Enderie: Not consciously. But, generally speaking, I can’t disagree with that critique – without knowing the specific thinkers you’re referencing, I suppose we’re talking about attention spans being run to their limits. The effect is a general miasma that only knows to prioritize self-care in the face of uncertainty.

A couple of years ago, I worked on a performance piece based on speed-reading and the elimination of subvocalisation – the internal voice that reads each word and slows down reading rates. The trade-off for acceleration of information consumption is, of course, personal analysis and memorization. Many media outlets are accelerating, if not in their delivery, then in our consumption patterns. Similar effects have been shown lately with the binge-watching of television shows.

The spaces between stimuli and data sets are needing to be more deliberately created and maintained by us, it seems. Against these spaces, most media want/need constant engagement and scrolling to maintain their market share.
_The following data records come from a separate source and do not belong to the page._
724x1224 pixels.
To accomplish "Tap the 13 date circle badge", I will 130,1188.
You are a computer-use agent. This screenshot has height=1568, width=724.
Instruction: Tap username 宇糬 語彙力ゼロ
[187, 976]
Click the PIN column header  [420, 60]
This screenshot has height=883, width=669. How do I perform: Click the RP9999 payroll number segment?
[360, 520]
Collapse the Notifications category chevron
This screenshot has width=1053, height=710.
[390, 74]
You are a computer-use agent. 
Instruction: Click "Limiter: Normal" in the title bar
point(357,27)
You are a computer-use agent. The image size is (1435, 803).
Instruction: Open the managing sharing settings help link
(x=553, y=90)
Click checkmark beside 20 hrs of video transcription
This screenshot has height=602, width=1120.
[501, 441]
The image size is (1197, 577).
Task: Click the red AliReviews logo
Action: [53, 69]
Chain D.L.K.: Do you include some mainstream “artists” in the hordes to be attacked (ref. the last track of the ones you forged in 2016)?

Enderie: Not really! There are many mainstream artists I really get a lot out of hearing. I used to have a more negative disposition to my impression of the commercial industry, instead wanting to champion independent avenues – but in terms of music, at least, I don’t think either are divisible from the other. They need each other.

The title comes from a split record by Brazil’s Stuhlzapfchen Von “N” & BSB. H. The phrase still seems to carry a lot of weight.


Chain D.L.K.: Two tracks in Tape 1 (“Sore” and “It’s a feasible feat”) were forged in different moments…what’s the relation between them and the rest of the tape?

Enderie: Only that I wrote them and I judged them to be of sufficient quality to still be included, though I’ve lost the means to perform them live with different equipment, lost files, etc. I can’t really recall making ‘It’s a feasible feat’ – that’s the only one that came from a jam session I was never able to replicate. A real fluke, I think.


Enderie " Tape 1" (2017, A Guide To Saints) - cover artwork

Enderie ” Tape 1″ (2017, A Guide To Saints) – cover artwork

Chain D.L.K.: The ones you made in 2016 have been recorded on the unceded lands of Gadigal of the Eora… are they Aboriginal territories? Do you have a connection with them?

Enderie: Yes, but the only connection I have is as a settler-beneficiary of the ongoing colonization of an entire continent that includes hundreds of nations that never ceded their territory to the British Commonwealth or another foreign party.

I know it happens in other parts of the world, though specifically to this continent, there is an increasingly practiced due process to acknowledge the Country proceedings or an event is taking place upon; that is, if you’re unable to be officially welcomed by someone able to do so. This isn’t without issue, as politicians can save face by acknowledging a Country on one hand, though meter out a condescending and paternalistic policy with the other, sometimes in the same statement.

But for many people, every opportunity to acknowledge the Country is being taken up, on event posters, listings, and liner notes. I’m new to it. It changes the language of a place, which affronts the narrative imposed by colonization. Brisbane becomes Meanjin again, and necessary questions are asked.


Chain D.L.K.: Did you ever tour out of Australia? Can you tell us something about your forthcoming live acts?

Enderie: Yes, Enderie toured Taiwan in late 2017, with Liquid Architecture (an organization for artists working with sound), playing with many friends in Taipei, Taichung, and Tainan. It felt very politically and musically relative to what I engage within Australia.

Cured Pink toured Europe in late 2015! We visited Cafe Oto in London, NK Projekt and Scherer 8 in Berlin, Poland, Mayhem in Copenhagen, Het Bos in Antwerp, through France down to Lisbon. I spent a fair bit of time in Jogjakarta in 2011, making music and instruments and playing the odd show.

I haven’t got further plans just yet, but am always interested.